One rule does most of the work: Python does I/O only. The LLM does all the analysis. No regex over wiki pages. No keyword scoring. No fuzzy filename matching. The moment the system starts reimplementing comprehension in deterministic code, it has rebuilt the broken thing it was designed to escape.

The outcome

The system replaces what was previously several days of junior-analyst time per deal with a process that runs in hours and produces a more thorough, more consistent and more defensible artifact.

The specific gains the deal team noticed first:

Coverage of every requirement is explicit. Gaps are first-class outputs. "No evidence found for requirement 3.2" appears in the assessment by construction, rather than being something the analyst might or might not have flagged.

Contradictions surface automatically. When two documents disagree about last year's revenue, both findings land on the same domain page during ingest, and the lint pass surfaces the conflict. This is where the real money in due diligence is hiding, and it is the failure mode every previous tool was structurally bad at.

Quality assessment, not just presence. The system can tell you that the management accounts are unsigned, the going concern footnote is hedged, or the VAT reconciliation is missing. The output is not "document found" but "document found, but unsigned and only six months — falls short of Level 3."

Incremental updates are cheap. New files cost work proportional to their size, not to the size of the data room. This matches the operational reality of a live deal, where files arrive and are corrected throughout the process.

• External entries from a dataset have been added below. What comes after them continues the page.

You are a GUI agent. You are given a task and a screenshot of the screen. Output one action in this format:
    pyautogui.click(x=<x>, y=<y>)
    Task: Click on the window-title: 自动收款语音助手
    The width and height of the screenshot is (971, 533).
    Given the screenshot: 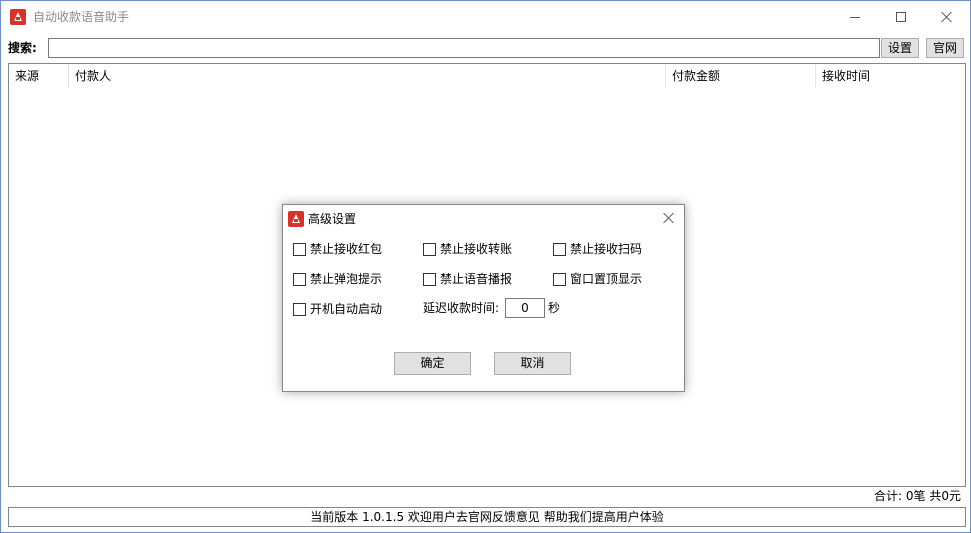 What is the action you would take?
    pyautogui.click(x=82, y=17)
    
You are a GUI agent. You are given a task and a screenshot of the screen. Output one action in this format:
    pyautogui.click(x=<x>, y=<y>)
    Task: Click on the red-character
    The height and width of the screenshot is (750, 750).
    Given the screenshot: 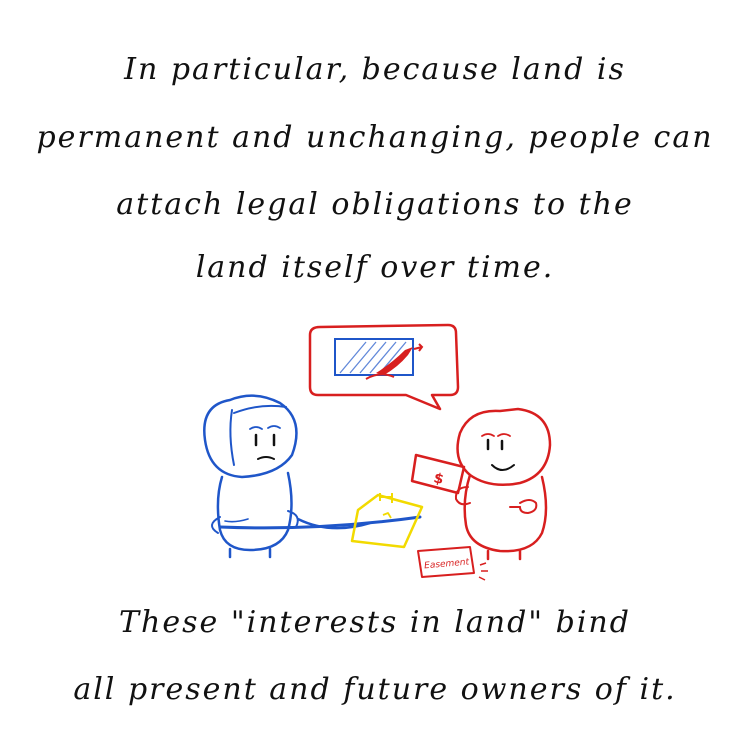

The artifact is reviewable. The wiki is markdown in a git repo. A deal partner can open the financial page and read it. A junior analyst can spot-check the citations. There is no "trust the model" step — the model's work is sitting on disk in a form that can be read, edited and version-controlled.

Setup once, run many. A PE firm's diligence criteria and domain knowledge are configured once. From then on, every new deal reuses the same standard, which means the firm's diligence becomes more consistent across deals and across analysts than was previously possible.

What it does not do

The system does not eliminate human judgement, and it does not run itself. The LLM still needs to be pointed at the documents, the prompts still need to be tuned for each firm's standards, and a human still needs to read the final assessment and decide whether to do the deal. Image and scanned-PDF handling needs visual review; very large data rooms still benefit from batching.

What the system does eliminate is the part nobody on the deal team wanted to do anyway: opening every file, ticking every box, cross-referencing every figure, and writing up what is missing. That work now lives on disk, in a wiki the LLM keeps current and a human can read. The deal team gets to do the part that actually requires judgement, with a substrate underneath them that is more thorough and more consistent than any junior analyst could be.

This is the pattern Magilium increasingly applies wherever documents accumulate against a known set of requirements — due diligence, regulatory submissions, tender responses, accreditation, audit. The same mechanics; the same payoff. Where the work is high-stakes, repetitive across instances and structured around a known set of requirements, the LLM-maintained wiki is the right artifact to put between an LLM and a pile of documents.